GitHub issue · Closed

Metadata
Source
tuist/tuist #11241
Updated
Jun 24, 2026
Domains
Kura
Details

What changed

  • Reworked the 20260515100000 ClickHouse migration so the 100/250/500/750 recent-run bucket tables are backfilled from the existing test_case_runs_recent_per_case aggregate instead of rescanning raw test_case_runs partitions.
  • Kept the backfill chunked by project and retained an immediate per-project fallback if ClickHouse still reports memory pressure for a chunk.
  • Mirrored the Kura introspection OAuth keys into server-external-secrets when the managed deployment uses the newer kura-shared-secrets path, preserving compatibility with old server ReplicaSets during failed or partial upgrades.

Why

The previous chunking fix changed the failure mode but did not unblock production: the migration continued scanning historical raw rows for each smaller bucket, so Helm hit its pre-upgrade hook timeout while the job was still backfilling. Because the migration drops and recreates the bucket tables at the start, every retry could restart from zero.

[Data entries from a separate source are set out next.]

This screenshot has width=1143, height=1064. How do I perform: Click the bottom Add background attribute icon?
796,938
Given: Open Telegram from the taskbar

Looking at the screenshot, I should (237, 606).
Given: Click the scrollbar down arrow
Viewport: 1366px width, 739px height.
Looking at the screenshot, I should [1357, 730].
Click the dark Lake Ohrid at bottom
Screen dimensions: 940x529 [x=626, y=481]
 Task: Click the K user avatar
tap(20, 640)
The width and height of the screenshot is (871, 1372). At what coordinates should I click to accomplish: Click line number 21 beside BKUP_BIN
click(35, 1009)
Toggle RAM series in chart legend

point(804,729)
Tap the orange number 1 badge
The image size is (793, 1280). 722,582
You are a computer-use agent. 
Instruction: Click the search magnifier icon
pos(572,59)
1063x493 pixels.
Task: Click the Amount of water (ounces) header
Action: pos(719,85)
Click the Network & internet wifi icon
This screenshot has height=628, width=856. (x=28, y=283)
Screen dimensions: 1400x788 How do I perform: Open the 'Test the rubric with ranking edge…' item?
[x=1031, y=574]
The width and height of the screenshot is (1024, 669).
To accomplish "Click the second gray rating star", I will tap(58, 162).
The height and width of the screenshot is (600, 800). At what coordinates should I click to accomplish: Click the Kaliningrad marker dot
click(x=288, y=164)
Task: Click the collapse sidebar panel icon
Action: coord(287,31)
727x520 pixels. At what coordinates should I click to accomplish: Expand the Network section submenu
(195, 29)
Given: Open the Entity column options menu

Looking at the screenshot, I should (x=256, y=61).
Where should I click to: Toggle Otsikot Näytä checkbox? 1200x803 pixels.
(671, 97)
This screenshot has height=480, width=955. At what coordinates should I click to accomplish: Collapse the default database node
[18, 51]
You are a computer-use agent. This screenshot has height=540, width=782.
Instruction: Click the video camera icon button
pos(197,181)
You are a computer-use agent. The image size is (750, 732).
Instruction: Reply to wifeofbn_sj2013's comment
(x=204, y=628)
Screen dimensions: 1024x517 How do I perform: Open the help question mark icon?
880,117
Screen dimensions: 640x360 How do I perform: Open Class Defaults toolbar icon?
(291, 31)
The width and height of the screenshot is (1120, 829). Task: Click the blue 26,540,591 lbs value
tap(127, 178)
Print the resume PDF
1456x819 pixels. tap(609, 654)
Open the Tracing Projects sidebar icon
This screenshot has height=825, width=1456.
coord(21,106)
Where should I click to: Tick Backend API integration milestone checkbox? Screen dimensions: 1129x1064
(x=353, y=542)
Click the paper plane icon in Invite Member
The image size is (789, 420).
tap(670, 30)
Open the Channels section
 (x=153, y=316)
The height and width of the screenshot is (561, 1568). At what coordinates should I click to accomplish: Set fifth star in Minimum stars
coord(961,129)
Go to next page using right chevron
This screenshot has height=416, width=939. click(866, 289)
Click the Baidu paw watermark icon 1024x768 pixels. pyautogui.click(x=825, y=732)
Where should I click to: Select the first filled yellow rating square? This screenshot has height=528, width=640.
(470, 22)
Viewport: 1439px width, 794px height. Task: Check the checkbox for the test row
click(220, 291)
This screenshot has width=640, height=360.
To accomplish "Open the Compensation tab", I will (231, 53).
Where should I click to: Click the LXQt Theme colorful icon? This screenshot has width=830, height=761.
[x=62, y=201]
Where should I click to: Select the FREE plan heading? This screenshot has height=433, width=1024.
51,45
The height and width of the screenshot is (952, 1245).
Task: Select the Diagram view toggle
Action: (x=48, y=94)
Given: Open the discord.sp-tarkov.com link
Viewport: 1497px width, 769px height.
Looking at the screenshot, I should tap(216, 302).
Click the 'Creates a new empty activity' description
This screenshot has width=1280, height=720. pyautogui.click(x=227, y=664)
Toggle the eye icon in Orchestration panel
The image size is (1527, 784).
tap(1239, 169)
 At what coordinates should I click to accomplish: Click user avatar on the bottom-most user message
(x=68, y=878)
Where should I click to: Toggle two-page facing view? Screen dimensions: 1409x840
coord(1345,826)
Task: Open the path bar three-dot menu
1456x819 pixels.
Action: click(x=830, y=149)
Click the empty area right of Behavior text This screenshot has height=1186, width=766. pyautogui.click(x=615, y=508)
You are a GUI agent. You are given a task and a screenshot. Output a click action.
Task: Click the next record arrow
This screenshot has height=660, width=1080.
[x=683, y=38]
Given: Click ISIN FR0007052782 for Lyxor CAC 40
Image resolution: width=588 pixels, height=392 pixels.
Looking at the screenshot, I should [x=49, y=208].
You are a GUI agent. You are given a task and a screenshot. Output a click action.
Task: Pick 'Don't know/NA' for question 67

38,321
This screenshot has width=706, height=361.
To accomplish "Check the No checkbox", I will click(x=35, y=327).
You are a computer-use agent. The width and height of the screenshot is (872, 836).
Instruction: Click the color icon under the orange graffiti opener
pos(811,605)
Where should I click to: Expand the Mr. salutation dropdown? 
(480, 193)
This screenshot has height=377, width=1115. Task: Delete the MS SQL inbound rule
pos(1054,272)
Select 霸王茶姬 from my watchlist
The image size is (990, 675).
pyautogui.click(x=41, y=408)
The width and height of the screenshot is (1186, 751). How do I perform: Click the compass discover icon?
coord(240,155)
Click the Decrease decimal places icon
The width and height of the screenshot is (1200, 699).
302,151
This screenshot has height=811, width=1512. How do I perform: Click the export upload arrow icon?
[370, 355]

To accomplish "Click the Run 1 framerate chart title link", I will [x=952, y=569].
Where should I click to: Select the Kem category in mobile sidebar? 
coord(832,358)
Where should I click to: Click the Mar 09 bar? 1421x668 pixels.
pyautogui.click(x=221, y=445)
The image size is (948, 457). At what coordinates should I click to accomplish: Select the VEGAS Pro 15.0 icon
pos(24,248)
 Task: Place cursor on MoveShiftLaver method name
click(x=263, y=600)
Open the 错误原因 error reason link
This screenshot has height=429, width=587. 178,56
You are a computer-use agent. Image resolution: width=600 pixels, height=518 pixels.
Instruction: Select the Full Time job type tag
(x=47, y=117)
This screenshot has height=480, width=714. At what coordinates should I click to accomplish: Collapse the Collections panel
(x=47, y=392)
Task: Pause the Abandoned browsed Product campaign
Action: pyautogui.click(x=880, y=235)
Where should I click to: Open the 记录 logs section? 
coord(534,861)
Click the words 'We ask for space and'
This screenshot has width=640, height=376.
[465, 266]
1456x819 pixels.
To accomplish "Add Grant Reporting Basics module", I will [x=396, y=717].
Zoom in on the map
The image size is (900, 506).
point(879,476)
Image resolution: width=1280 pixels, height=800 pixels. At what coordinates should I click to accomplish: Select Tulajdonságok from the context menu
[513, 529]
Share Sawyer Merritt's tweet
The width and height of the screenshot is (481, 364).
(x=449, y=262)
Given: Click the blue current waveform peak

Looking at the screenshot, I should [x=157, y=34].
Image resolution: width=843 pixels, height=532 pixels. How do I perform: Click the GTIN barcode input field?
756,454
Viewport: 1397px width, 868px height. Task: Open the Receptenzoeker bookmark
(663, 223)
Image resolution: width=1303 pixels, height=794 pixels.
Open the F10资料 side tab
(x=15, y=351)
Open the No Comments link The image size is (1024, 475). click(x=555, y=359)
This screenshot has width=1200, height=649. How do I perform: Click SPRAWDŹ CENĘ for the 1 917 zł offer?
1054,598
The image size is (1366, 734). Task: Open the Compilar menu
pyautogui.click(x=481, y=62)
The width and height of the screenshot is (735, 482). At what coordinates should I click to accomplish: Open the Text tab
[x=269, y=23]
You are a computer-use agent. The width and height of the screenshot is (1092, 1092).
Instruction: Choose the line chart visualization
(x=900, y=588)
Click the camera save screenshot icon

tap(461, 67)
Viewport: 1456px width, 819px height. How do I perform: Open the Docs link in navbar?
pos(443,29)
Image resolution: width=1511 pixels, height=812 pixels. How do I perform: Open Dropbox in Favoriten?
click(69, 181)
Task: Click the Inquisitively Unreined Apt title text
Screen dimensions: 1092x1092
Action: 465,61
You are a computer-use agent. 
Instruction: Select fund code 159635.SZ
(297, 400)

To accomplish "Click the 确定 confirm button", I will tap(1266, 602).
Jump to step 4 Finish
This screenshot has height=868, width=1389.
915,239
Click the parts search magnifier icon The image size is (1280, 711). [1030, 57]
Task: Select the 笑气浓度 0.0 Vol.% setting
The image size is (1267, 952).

The same failed upgrade also exposed a secret compatibility gap. New server pods read Kura OAuth credentials from kura-shared-secrets, but old ReplicaSet pods still referenced server-external-secrets. The pre-upgrade ExternalSecret hook had stopped writing those legacy keys, so old pods could get stuck in CreateContainerConfigError while Helm was still trying to complete the release.

Impact

The migration now reshapes the already-maintained 1000-run per-case aggregate into smaller sorted bucket states, avoiding the raw historical table scan that was blowing through deploy time. The server ExternalSecret remains backward-compatible long enough for old pods to roll away cleanly.

Validation

  • helm template for production and canary managed values, confirming server-external-secrets now contains KURA_CONTROL_PLANE_CLIENT_ID and KURA_CONTROL_PLANE_CLIENT_SECRET from kura-introspection-oauth-client while new server pods still reference kura-shared-secrets.
  • helm lint for production and canary managed values.
  • clickhouse local smoke test using the exact aggregate-state backfill query against sample data.
  • mix format --check-formatted priv/ingest_repo/migrations/20260515100000_create_test_case_runs_recent_buckets_per_case_mvs.exs after fetching deps; local lockfile refresh was restored before committing.
  • Elixir syntax parse and standard formatter check for the changed migration file.
Comments
TA
tuist-atlas[bot] Jun 12, 2026

The fix for unblocking the recent bucket production deploy is now available in server@1.210.4. Update to this version to use it.